Hi all,

I've been making services for my company as dynamic mbeans that make themselves 
accessible to clients via a HARMI stub bound to the JNDI tree.

I was thinking that, in order to make life simpler, as well as give us better control 
of method interception (as in mbean invoke() trapping), I'd like to have the clients 
just get a handle on the remote mbean server and generate a dynamic proxy for the 
interface to the service.

The only problem here is that some of my services are on only specific hosts, so if I 
happen to be talking to one of the mbean servers that doesn't have the service 
registered, it will fail.

So I guess my question is, is there a HAMBeanServer type mechanism looming about?  One 
that when you call
server.invoke(ObjName,Method,Param[],Sig[]) 
it will actually invoke on a service that has the mbean avaliable?

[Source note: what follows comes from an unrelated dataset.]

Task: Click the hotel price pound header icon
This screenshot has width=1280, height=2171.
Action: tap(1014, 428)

And better yet, a server with the service deplyed and STARTED (in the service mbean 
sense)

I thought about making my own HARMI mbean server thingie that did just that, but since 
there's no way to directly call a method on one node in the cluster, that becomes 
difficult.  
I suppose I could do it by keeping a cache of remote mbean references for every node 
in the cluster.  
And when a request comes in for service 'X', he could just cluster call looking for 
who has the service up and started, then call that guys mbean server, sort of a proxy 
service.

I was just wondering if this was already solved somewhere.  As I've seen that JBoss 
cache seems to have solved my other big problem I spent quite some time solving of 
highly transactional shared state.  
Fyi, if you didn't know, DistributedState can not really be trusted due to the way it 
transfers state.  
When you stick 1GB (many small items) of data in dstate, it has to double the size to 
serialize it in to a byte[] to send out for a state transfer when a node joins.  
During that serialization, and modifications to dstate will cause concurrent mod 
exceptions, just making the sync fail and leaving you with an unbalanced cache.  And 
in our case, we do 10->100 writes to the cache per second.  So it just doesn't work.

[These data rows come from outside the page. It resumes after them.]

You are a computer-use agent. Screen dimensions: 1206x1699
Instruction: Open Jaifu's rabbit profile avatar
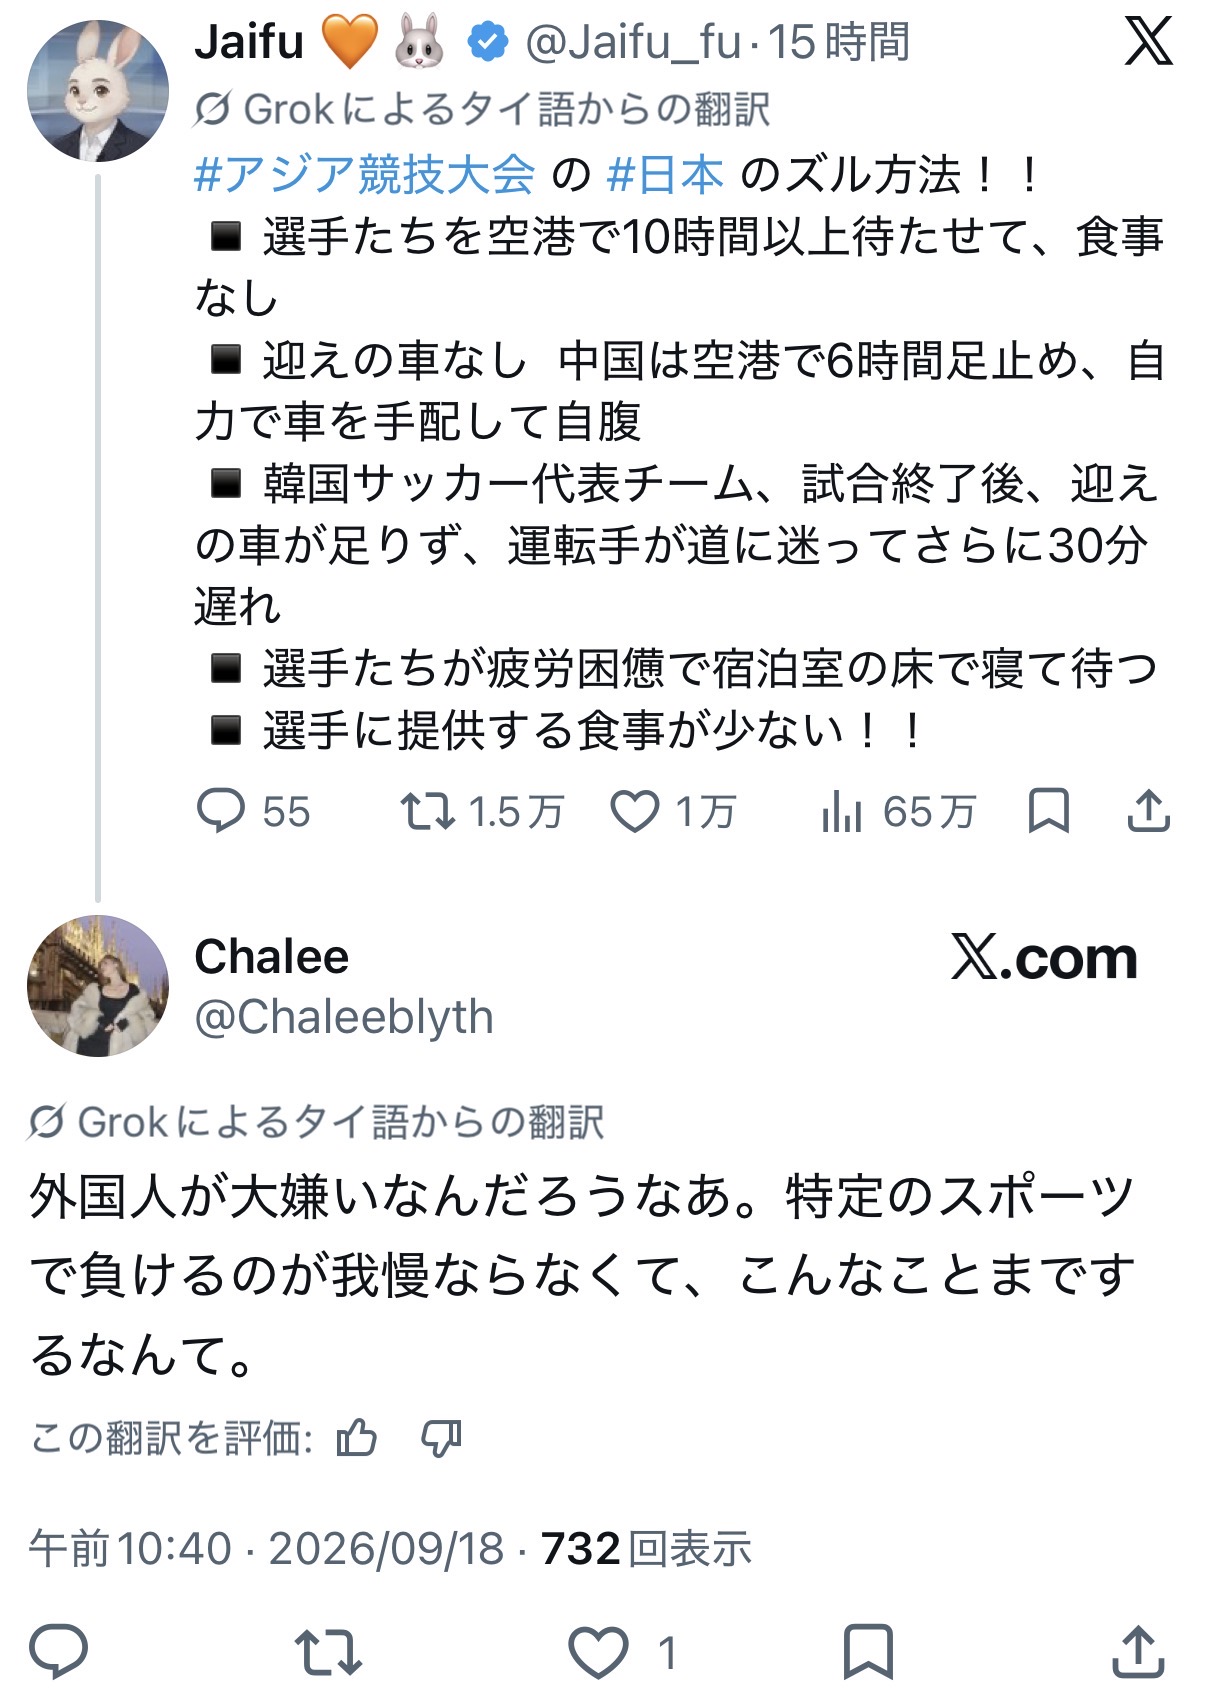pos(98,91)
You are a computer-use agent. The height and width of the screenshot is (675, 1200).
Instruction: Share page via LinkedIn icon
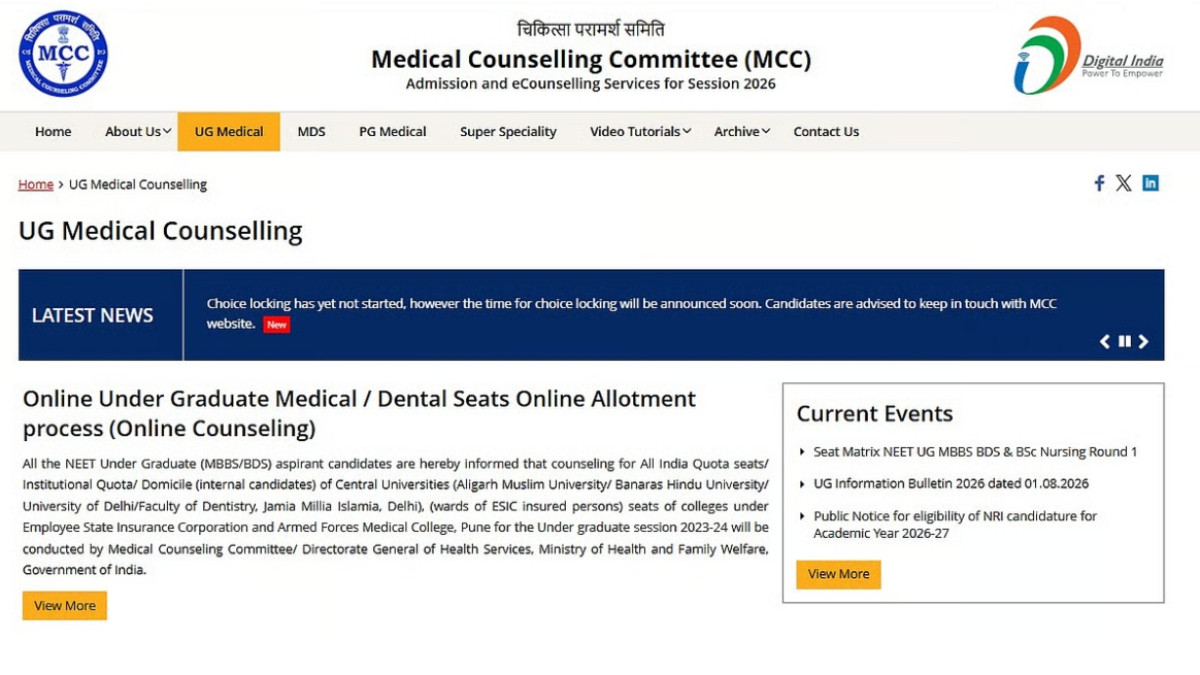pos(1150,183)
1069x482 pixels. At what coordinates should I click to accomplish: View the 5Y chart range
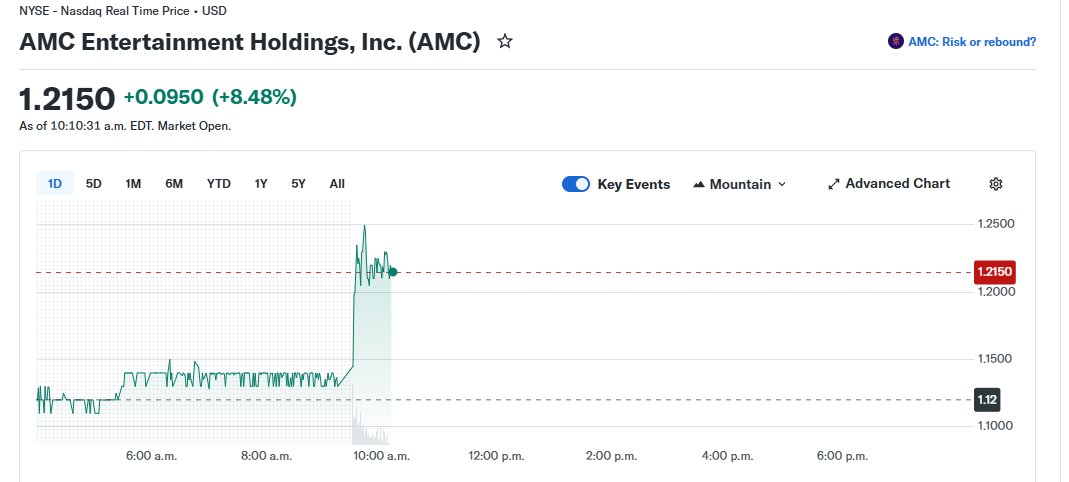pos(298,183)
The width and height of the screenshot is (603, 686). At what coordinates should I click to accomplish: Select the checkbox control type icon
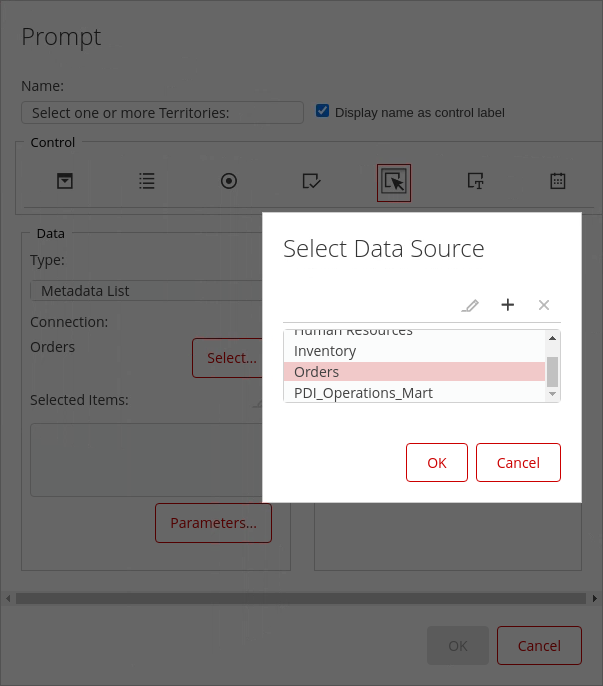tap(311, 181)
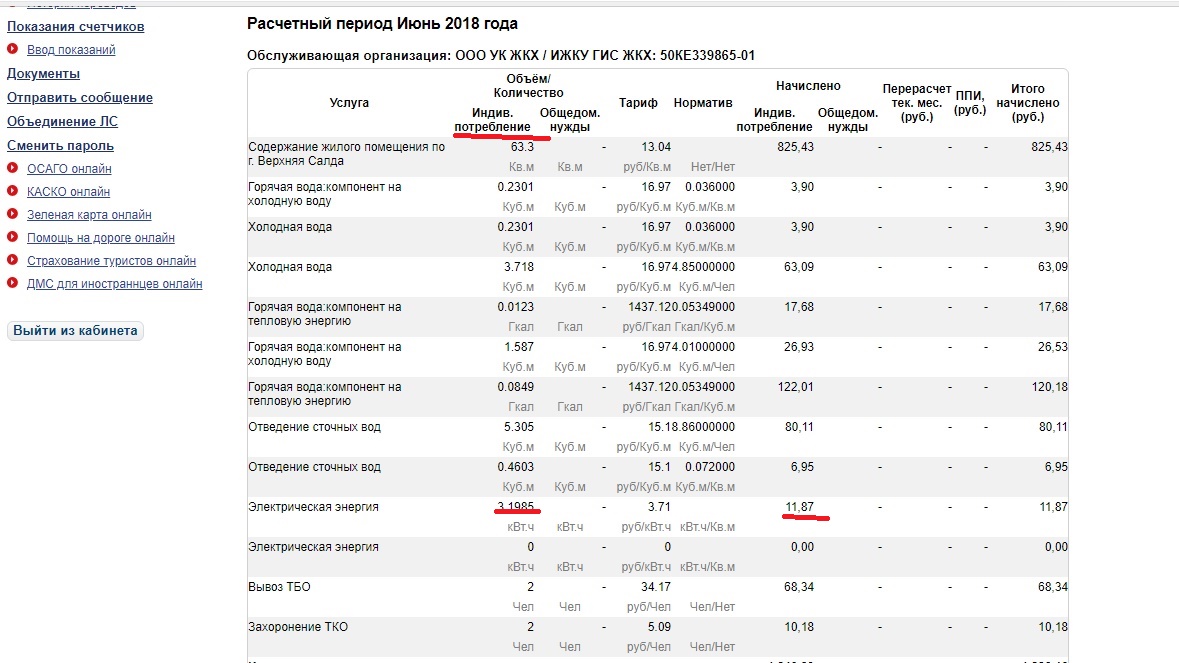Image resolution: width=1179 pixels, height=663 pixels.
Task: Open the ОСАГО онлайн link
Action: coord(69,169)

Ok, got a bit off track there..

So back to my question, has this issue been resolved?  Or was that solution to just 
bind each service via a HARMI stub to the JNDI tree?

We've chosen to make all our services mbeans and use CMP/Hibernate for data access.   
Session beans seem to be the norm from reading the forums, but I'm really picky about 
look-and-feel in APIs.  I don't think clients should have to 'create' their services 
to use them.  It's much more clear to tell people to lookup a service and just use it, 
rather than jump through the hoops that session beans impose.